I suspect it is just meant to tell you that it doesn't do a naive computation like in modNaive below.
m=1000*pi; n=pi;
mod(m,n)
ans = 0
modNaive(m,n)
ans = 3.1416
It isn't something you should try to rely on, though. There are definitely cases where the result won't be an exact integer, even when it's clearly what would be ideal, e.g.,
mod(117*sqrt(1001)+1,sqrt(1001))-1
ans = -3.5527e-14
function out=modNaive(m,n)
out=m-floor(m/n)*n;
end

6 Comments

Thanks for the reply, but I should give a little more background information. I understand the implications to the results of the mod function, but not the specific conditions under which the mod function will coerce the result.
I've used matlab coder and embedded coder to generate code for an algorithm. There is a section of code that, for various reasons, I cannot generate code for, and needs to be hand coded. The section in question contains the mod function.
I'm attempting to test the C++ version against the matlab version. My hand coded mod function produces results along the lines of modNaive which unfortunately has the effect of missaligning all the output data as well producing slightly different results.
in the end, I'm looking to code a version of mod that mataches matlab.
plus I think its important to fully understand any quirks of the functions I use and the hand wavey explanation in the mod documentation doesnt sit well with me.
in the end, I'm looking to code a version of mod that mataches matlab.
Matching Matlab will serve no purpose. Even if you were to match its implementation, mod is inherently a discontinuous function, which means that if you run your code on different CPU architectures, or with differences in multithreading, you will always run the risk of getting different results in the neighborhood of the discontinuity.
plus I think its important to fully understand any quirks of the functions I use and the hand wavey explanation in the mod documentation doesnt sit well with me.
The hand-wavey explanation likely means that the precise implementation of mod is not something MathWorks wants to commit to. For all we know, it has been different in every Matlab release.

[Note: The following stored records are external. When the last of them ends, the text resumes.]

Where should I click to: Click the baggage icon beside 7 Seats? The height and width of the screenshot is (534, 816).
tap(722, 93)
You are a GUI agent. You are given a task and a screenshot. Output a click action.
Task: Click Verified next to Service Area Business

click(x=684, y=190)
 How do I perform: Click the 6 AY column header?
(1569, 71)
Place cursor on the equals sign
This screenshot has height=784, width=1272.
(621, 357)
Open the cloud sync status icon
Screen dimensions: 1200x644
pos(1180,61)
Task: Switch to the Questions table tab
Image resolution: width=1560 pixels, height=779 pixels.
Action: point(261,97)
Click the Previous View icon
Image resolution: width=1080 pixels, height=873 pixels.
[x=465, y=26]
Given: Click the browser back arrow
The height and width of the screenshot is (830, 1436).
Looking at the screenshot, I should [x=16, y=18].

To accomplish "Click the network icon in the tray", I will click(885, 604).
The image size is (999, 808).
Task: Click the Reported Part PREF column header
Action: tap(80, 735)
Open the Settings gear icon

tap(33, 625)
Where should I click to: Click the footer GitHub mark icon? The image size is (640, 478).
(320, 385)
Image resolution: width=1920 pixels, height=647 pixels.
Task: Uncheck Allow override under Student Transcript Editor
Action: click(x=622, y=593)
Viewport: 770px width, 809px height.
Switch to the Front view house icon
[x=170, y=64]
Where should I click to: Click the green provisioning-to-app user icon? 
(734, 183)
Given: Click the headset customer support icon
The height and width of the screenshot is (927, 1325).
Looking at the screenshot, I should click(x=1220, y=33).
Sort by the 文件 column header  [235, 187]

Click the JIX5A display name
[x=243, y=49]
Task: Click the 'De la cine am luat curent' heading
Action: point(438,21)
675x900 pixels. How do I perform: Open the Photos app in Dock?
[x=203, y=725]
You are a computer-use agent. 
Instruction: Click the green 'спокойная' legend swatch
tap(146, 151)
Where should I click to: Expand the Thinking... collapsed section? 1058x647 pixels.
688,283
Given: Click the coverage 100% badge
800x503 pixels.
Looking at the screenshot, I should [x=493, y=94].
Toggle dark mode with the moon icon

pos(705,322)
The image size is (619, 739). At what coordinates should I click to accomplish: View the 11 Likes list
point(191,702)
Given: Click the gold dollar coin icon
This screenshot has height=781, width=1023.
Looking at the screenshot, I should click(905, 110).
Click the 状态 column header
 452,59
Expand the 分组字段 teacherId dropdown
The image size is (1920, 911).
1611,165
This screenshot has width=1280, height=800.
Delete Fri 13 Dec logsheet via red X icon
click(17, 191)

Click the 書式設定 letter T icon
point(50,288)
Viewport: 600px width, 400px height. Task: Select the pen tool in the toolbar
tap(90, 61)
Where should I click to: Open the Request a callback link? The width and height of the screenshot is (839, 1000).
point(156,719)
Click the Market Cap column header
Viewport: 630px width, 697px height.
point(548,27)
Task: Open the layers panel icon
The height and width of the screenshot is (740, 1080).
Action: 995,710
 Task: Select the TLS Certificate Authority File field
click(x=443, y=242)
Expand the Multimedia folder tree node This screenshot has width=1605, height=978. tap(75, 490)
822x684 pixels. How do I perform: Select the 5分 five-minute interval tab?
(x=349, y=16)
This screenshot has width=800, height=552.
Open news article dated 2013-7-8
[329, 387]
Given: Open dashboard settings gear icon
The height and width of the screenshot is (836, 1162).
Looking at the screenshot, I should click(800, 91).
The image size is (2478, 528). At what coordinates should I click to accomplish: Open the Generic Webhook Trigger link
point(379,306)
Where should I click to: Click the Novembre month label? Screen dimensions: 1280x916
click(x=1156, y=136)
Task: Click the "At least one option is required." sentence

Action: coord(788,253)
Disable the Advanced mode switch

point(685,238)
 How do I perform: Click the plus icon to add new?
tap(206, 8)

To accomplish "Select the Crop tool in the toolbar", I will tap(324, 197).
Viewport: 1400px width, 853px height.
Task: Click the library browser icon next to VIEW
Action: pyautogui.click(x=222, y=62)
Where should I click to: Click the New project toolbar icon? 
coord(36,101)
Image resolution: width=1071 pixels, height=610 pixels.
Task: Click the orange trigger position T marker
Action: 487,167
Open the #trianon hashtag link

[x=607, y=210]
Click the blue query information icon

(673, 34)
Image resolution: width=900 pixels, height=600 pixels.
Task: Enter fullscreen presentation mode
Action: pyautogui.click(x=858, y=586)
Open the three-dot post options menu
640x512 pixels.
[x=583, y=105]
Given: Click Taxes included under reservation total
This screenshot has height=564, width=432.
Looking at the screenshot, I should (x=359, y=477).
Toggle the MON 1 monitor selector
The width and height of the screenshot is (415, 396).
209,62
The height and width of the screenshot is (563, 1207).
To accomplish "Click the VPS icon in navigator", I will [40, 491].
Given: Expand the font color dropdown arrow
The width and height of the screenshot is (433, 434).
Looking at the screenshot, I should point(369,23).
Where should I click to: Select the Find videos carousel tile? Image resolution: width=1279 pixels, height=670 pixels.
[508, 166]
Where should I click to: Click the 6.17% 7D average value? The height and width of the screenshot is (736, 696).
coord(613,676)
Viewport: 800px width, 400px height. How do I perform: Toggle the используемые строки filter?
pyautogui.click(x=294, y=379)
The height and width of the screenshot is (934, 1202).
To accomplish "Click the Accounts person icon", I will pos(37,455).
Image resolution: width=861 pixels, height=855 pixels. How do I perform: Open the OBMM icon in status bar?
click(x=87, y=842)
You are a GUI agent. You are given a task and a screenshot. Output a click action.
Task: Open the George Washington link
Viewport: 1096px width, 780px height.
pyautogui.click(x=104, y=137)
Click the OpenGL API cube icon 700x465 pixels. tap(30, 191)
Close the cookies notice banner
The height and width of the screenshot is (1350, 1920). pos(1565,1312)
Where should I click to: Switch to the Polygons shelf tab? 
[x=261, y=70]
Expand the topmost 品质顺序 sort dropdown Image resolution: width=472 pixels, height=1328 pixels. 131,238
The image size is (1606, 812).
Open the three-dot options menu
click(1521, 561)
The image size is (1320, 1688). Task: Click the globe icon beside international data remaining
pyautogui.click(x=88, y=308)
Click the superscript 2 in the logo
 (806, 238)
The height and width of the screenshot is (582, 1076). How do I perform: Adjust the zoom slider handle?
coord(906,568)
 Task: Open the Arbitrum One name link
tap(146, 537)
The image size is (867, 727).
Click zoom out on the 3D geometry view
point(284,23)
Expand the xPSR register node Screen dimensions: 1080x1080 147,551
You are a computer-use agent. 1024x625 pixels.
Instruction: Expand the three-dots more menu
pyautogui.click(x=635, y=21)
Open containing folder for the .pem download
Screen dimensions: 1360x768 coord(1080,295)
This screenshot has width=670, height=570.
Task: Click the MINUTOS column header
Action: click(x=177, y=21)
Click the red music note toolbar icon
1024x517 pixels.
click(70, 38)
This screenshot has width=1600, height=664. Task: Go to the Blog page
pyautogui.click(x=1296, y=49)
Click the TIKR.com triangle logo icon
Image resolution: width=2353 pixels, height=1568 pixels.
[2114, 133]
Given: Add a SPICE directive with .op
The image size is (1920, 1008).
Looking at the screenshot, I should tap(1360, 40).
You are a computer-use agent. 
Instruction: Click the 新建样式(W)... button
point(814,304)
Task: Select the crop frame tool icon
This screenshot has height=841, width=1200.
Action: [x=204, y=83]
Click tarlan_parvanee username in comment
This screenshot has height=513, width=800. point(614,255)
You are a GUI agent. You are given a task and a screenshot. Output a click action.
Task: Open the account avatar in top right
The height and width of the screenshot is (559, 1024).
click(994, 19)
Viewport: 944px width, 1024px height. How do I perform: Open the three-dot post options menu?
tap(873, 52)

Again, though, it shouldn't matter. There is no implementation of mod that can be counted on to give the same results for all inputs on all machines. The only circumstance in which you can hope for stable results is if you happen to know the inputs will always be integers (in which case Bruno's implementation would probably work well).
"mod is inherently a discontinuous function, which means that if you run your code on different CPU architectures"
I 'm not sure I can agree, mod must be identical sequence of instructions based on IEEE 754 division and remainder. Any CPU architecture should give identical result.
As for release dependent it seems mod code ghas changed since 2016 if I believeto the H1 line.
Matching Matlab will serve no purpose. Even if you were to match its implementation, mod is inherently a discontinuous function, which means that if you run your code on different CPU architectures, you will always run the risk of getting different results in the neighborhood of the discontinuity.
I agree that mod is inheritantly discontinuous and expect different architectures to give slilghtly different results. I disagree that matching this feature serves no purpose. This isnt exclusively a machine precision issue. This is additional logic. It is intentional manipulation of your results.
@Joel Handy It is additional logic, and we don't know authoritatively what it is. However, the only thing it could rationally be doing is assessing a tolerance on the error,
err=abs(m/n-round(m/n))
If err<tolerance, it is assumed that m/n is intended to be an integer and the output of mod defaults to zero. Otherwise, mod is computed as in modNaive.
I 'm not sure I can agree, mod must be identical sequence of instructions based on IEEE 754 division and remainder. Any CPU architecture should give identical result.
That may apply to the operations executed within mod itself. However, the preceding computations that generated the inputs to mod may have different floating point errors affecting them. That would be enough to generate different results in the neighborhood of mod's discontinuities.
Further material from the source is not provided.